-- PROBLEM DESCRIPTION --
The reply should be the records repeated exactly, without any images.

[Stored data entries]

━━━━━━━━━━━━━━━━━━━━

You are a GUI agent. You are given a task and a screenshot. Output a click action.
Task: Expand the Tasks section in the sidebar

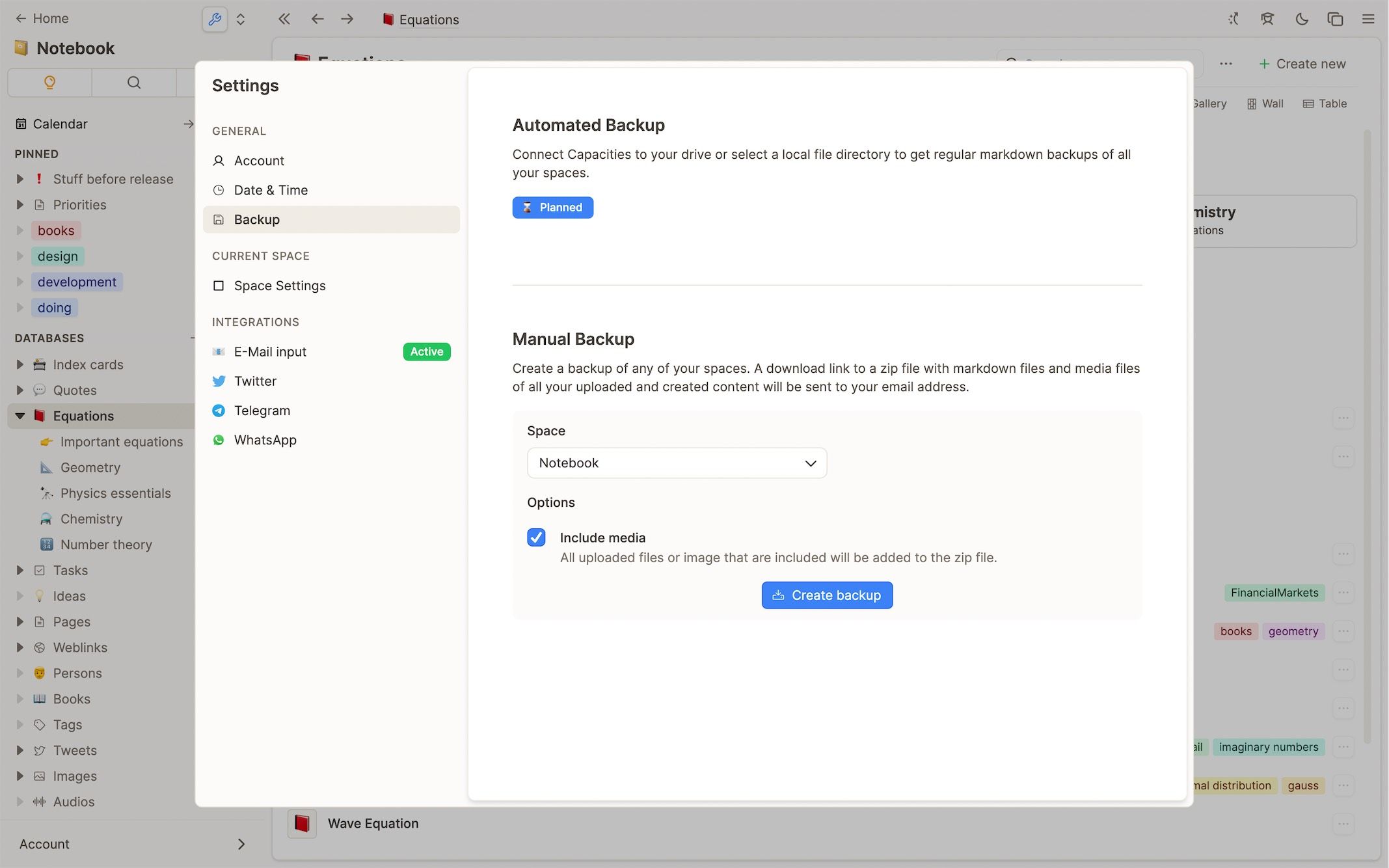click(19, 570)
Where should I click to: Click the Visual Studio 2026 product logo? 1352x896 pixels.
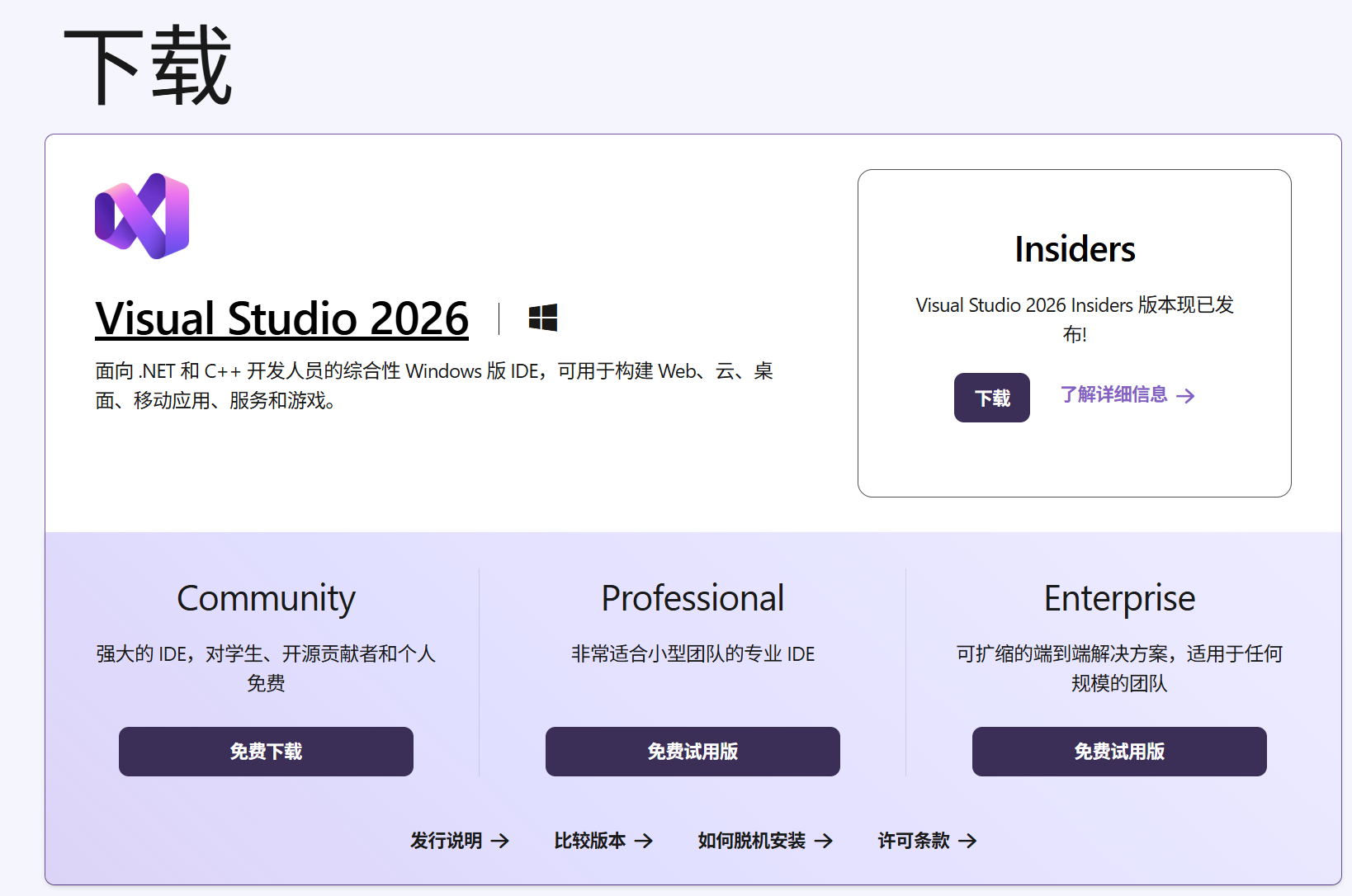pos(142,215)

━━━━━━━━━━━━━━━━━━━━

-- OUTPUT --
You are a GUI agent. You are given a task and a screenshot. Output a click action.
Task: Expand the Tasks section in the sidebar

click(19, 570)
Where should I click to: Click the Visual Studio 2026 product logo? 1352x896 pixels.
pos(142,215)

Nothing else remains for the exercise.